Essa é, sem dúvida, a explicação mais evidente para o ocorrido, mas será que é suficiente? Qual terá sido o desempenho real de outros mercados editoriais da América Latina e do mundo? Como comparar o desempenho e tamanho desses mercados? O comportamento de livros didáticos, trade e CTP (Científico, Técnico e Profissional) é parecido nos diferentes países? Qual a importância do governo para os mercados latino-americanos?

Foi por conta dessas inquietações, além da provocação de um editor brasileiro, que resolvi me debruçar sobre os dados e tentar achar respostas. Para isso foi preciso selecionar os países, estabelecer o objetivo e a metodologia.

De saída percebi que seriam inúmeras as dificuldades.

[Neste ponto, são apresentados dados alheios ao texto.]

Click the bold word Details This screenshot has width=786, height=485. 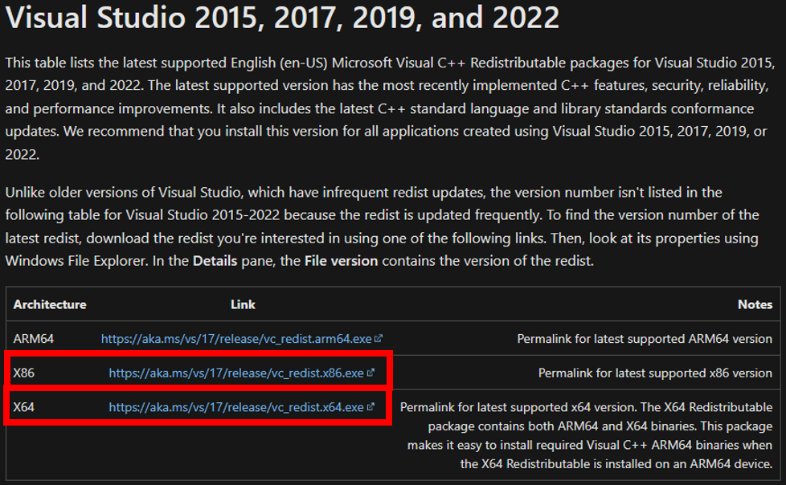pyautogui.click(x=215, y=261)
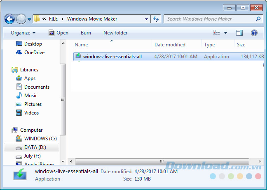Open the Organize menu
This screenshot has width=267, height=190.
[x=23, y=33]
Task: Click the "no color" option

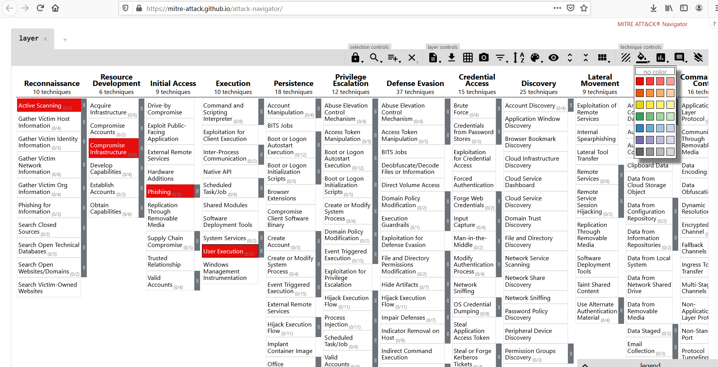Action: click(655, 72)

Não há um padrão de pesquisa de mercado para o setor, alguns países observam o comportamento da indústria, outros do varejo e um outro grupo possui dados dos dois segmentos. Nem todos os países publicam de maneira sistemática essas informações e também não são todos que divulgam o resultado com a venda de livros didáticos, trade ou CTP.

Desta forma, o volume de informação disponível foi determinante para a seleção dos países que seriam analisados dada a importância continental e global do mercado editorial de cada um deles. Com base nesses critérios, os países selecionados foram: Brasil, Colômbia, México, EUA, Alemanha, Espanha, França e Grã-Bretanha. Por questões políticas, a Argentina deixou de fornecer indicadores sociais e econômicos para os organismos internacionais, motivo pelo qual acabou ficando de fora do estudo.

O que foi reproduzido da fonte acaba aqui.